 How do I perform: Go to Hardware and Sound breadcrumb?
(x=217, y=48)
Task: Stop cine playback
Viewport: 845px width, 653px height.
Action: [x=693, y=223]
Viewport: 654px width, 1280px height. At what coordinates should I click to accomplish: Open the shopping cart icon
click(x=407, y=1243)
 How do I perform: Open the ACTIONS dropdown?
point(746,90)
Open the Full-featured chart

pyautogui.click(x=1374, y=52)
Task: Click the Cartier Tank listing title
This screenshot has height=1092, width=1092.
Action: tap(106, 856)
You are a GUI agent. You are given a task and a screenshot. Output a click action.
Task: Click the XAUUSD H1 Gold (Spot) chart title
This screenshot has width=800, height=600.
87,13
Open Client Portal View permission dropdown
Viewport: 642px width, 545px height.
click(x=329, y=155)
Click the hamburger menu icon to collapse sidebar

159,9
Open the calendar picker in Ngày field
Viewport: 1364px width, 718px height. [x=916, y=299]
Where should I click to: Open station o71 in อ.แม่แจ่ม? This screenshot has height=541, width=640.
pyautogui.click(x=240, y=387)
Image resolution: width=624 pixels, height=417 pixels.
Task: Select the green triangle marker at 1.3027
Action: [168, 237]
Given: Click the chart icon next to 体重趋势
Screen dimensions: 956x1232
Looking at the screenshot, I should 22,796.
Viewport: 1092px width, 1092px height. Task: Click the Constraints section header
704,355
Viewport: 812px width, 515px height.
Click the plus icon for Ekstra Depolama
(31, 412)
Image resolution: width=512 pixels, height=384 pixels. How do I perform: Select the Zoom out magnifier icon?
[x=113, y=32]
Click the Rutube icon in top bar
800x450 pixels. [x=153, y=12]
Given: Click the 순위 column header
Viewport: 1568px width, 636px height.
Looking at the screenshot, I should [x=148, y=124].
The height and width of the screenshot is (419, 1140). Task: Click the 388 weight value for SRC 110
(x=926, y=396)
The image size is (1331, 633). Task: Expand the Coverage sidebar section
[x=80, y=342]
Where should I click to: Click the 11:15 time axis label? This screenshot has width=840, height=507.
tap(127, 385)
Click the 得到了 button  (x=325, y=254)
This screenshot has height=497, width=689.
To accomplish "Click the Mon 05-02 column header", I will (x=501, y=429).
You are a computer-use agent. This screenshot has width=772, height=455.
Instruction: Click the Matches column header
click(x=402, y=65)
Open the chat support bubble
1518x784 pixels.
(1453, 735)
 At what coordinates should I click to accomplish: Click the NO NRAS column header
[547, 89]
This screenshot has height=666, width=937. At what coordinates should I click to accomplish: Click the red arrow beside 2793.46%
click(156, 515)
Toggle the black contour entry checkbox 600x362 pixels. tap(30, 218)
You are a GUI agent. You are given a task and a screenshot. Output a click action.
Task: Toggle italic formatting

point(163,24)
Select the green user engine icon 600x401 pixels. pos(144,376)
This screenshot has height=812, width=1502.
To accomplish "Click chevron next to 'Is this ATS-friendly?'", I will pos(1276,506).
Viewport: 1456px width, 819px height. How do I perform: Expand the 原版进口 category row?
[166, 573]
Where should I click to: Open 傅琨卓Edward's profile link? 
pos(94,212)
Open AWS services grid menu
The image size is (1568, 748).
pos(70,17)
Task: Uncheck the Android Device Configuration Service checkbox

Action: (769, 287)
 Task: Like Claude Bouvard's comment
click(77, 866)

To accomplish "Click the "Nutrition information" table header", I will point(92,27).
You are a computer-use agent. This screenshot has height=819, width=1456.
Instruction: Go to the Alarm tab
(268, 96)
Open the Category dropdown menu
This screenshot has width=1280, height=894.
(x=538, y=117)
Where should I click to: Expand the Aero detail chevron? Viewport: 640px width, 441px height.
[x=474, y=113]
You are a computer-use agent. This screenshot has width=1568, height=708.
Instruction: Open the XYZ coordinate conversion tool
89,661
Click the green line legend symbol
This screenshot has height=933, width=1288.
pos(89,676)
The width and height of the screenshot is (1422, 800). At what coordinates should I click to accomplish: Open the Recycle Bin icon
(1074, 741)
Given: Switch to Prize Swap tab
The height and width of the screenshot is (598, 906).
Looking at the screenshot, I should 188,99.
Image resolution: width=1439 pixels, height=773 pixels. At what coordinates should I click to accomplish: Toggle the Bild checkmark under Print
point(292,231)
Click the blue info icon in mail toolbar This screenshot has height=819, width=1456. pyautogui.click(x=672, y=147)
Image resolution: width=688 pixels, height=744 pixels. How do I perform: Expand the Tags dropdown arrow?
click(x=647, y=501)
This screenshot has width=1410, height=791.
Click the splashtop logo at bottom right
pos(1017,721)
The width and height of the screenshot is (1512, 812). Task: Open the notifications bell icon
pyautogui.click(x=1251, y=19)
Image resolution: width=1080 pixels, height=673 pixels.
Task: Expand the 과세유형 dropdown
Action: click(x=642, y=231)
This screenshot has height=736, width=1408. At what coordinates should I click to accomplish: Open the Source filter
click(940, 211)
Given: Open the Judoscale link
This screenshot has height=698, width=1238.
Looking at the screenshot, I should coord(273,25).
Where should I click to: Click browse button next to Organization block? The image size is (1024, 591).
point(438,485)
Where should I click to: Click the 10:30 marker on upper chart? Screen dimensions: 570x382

-.-.-

## [YOUR OBJECTIVE]
In how many lines of the material above does the word "title" occur? Give the number and no other text.

## [EXPECTED ANSWER]
2